Stored items:
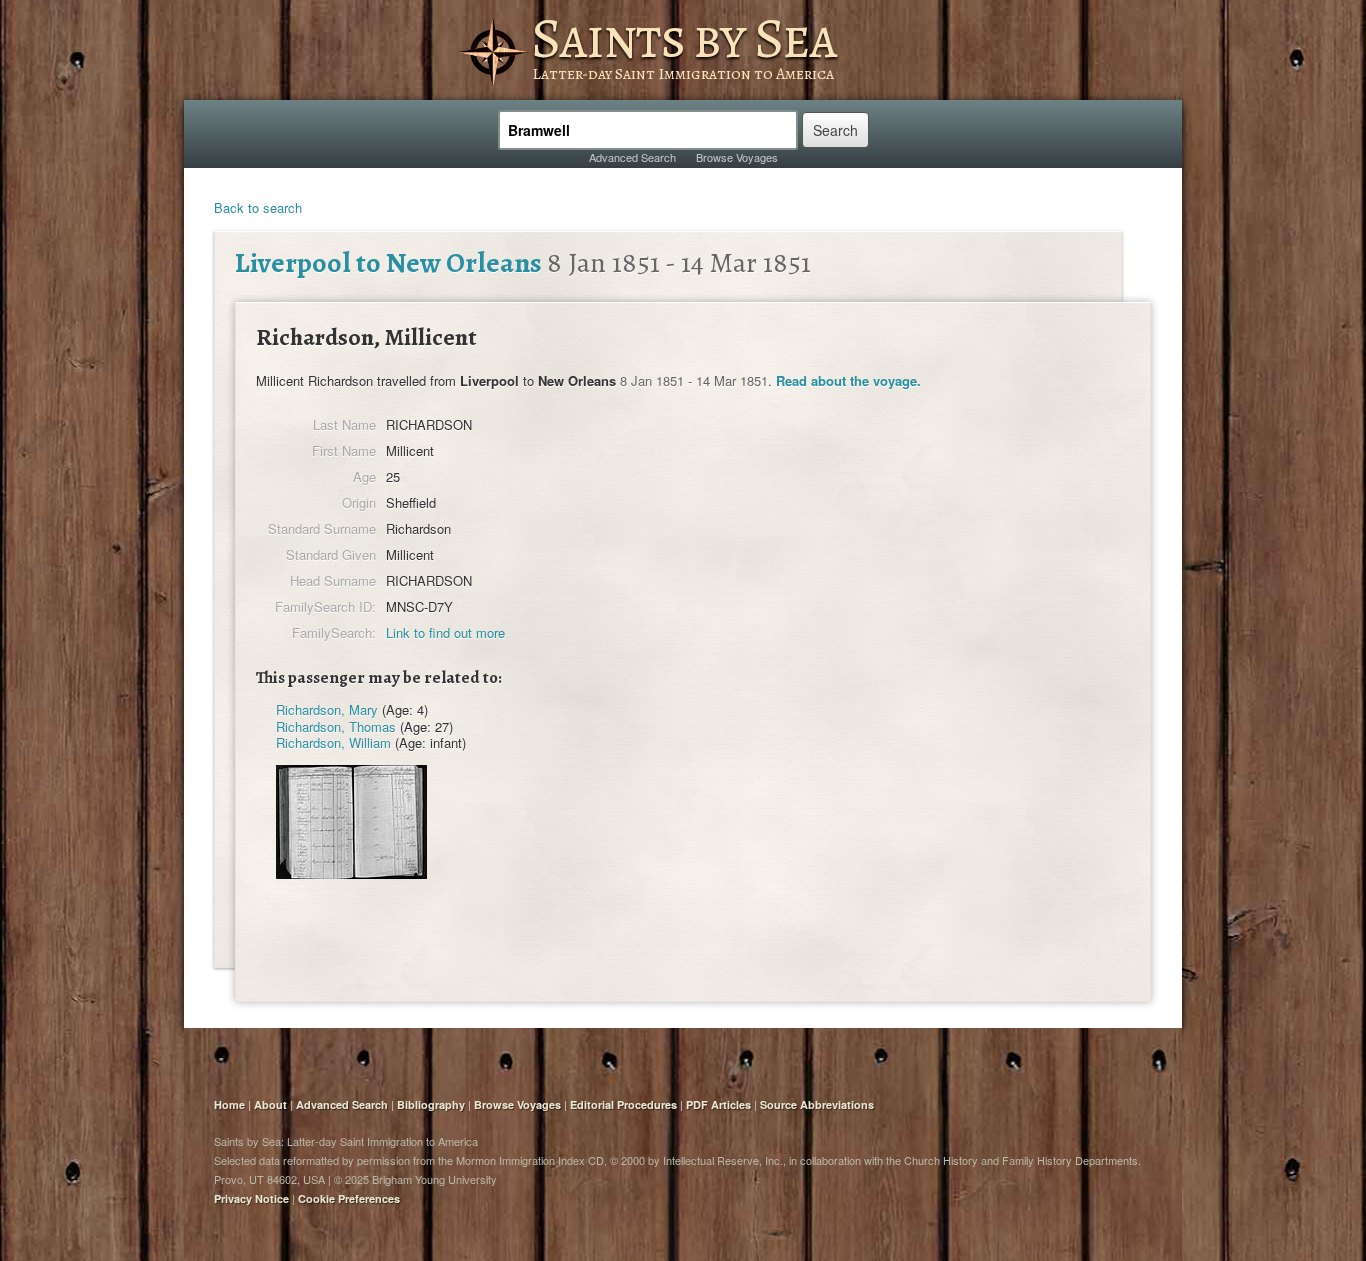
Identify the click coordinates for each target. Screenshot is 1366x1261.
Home (229, 1104)
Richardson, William (333, 742)
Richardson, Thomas (336, 726)
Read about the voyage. (848, 380)
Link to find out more (445, 632)
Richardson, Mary (327, 709)
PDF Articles (718, 1104)
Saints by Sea (683, 38)
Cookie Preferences (349, 1198)
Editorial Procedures (623, 1104)
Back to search (258, 207)
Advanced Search (632, 157)
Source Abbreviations (817, 1104)
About (270, 1104)
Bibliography (431, 1104)
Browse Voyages (737, 157)
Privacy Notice (251, 1198)
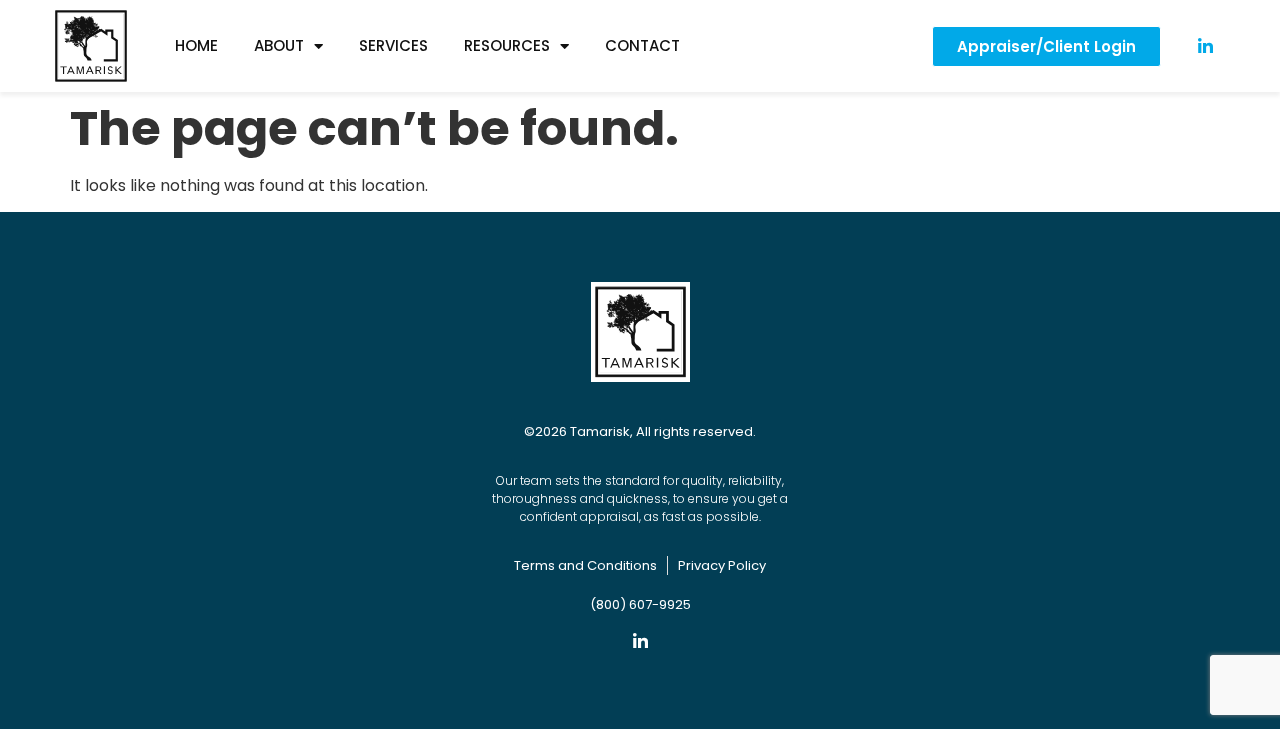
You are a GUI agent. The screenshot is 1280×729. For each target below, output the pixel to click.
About (279, 45)
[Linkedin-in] (640, 642)
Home (196, 45)
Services (393, 45)
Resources (507, 45)
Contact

__WHAT YOU NEED TO DO__.
Copy the preceding data in full and word for word, dropping its pictures.

__RESULT OF THIS TASK__.
Identify the click coordinates for each target. Screenshot is 1366x1261.
Home (229, 1104)
Richardson, William (333, 742)
Richardson, Thomas (336, 726)
Read about the voyage. (848, 380)
Link to find out more (445, 632)
Richardson, Mary (327, 709)
PDF Articles (718, 1104)
Saints by Sea (683, 38)
Cookie Preferences (349, 1198)
Editorial Procedures (623, 1104)
Back to search (258, 207)
Advanced Search (632, 157)
Source Abbreviations (817, 1104)
About (270, 1104)
Bibliography (431, 1104)
Browse Voyages (737, 157)
Privacy Notice (251, 1198)
You are a GUI agent. The screenshot is 1280×729. For each target below, output the pixel to click.
About (279, 45)
[Linkedin-in] (640, 642)
Home (196, 45)
Services (393, 45)
Resources (507, 45)
Contact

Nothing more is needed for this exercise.